Interpretive Summary: Prenatal stress has been demonstrated to influence various aspects of the postnatal stress and immune response. However, there are limited prenatal stress studies that utilize cattle as the model, none of which have directly evaluated the potential effects of prenatal immune stimulation. Our laboratory has previously reported prenatal transportation can alter the postnatal immune response in Brahman calves. While typical production stressors may alter stress and the immune response in offspring, little is known about the effects of immune challenges during gestation on the offspring in cattle. Therefore, the objective of this study was to determine the potential effects of a prenatal immune challenge on the postnatal immune response of heifers following a lipopolysaccharide challenge. Results from this study demonstrate that prenatal lipopolysaccharide exposure altered several aspects of the postnatal immune response in heifers. Specifically, prenatally immune challenged heifers had prolonged vaginal temperature and sickness behavior responses, had an increased and extended cytokine response, and had changes in the gene expression of neutrophils, and important cellular component of the immune system. These results demonstrate that the postnatal immune response can be significantly changed with a single low-dose immune challenge during gestation and warrants further study into the potential to prenatally program the immune system in beef cattle in a manner that would improve overall animal health. This information will be of interest to producers and scientists working in the field of beef cattle health and management.
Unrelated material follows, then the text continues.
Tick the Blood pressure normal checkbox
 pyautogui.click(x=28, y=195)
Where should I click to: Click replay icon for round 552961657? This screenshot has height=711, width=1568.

Technical Abstract: This study was designed to determine the potential effect of prenatal lipopolysaccharide (LPS) exposure on the postnatal acute phase response (APR) to an LPS challenge in heifers. Pregnant crossbred cows (n = 50) were separated into prenatal immune stimulation (PIS; n = 25; administered 0.1 micrograms/kg body weight LPS subcutaneously at 233 +/- 19 d of gestation) and saline groups (Control; n = 25). From these treatments, heifer calves (n = 12 PIS and 11 Control) were identified at weaning (238 +/- 15d of age) to subsequently receive an exogenous LPS challenge. On d 0, heifers were fitted with indwelling jugular catheters and vaginal temperature (VT) devices, and were moved into individual pens. On d 1, heifers were challenged i.v. with LPS (0.5 micrograms/kg body weight) at 0 h (1000h). Sickness behavior scores (SBS) were recorded and blood samples were collected at 30-min intervals from -2 to 8 h and again at 24 h relative to the LPS challenge. There was a treatment x time interaction (P < 0.001) for the change in VT (relative to 0 h) such that the change in VT was greater in CONT than PIS from 150 to 250 min (P = 0.05), yet it was greater in PIS than CONT from 355 to 440 min and from 570 to 1145 min (P = 0.05). There was also a treatment x time interaction (P = 0.02) for SBS such that scores were greater in CONT than PIS at 0.5 h (P = 0.04), yet were greater in PIS than CONT from 2.5 to 4 h post-LPS (P = 0.05). There was a tendency (P = 0.06) for a treatment x time interaction for serum concentrations of IL-6. Specifically, IL-6 concentrations were greater in PIS than CONT heifers from 5.5-6 h and from 7-8 h post-challenge (P = 0.05). These results demonstrate that a single exposure to LPS during gestation can alter the postnatal APR to LPS in heifer calves.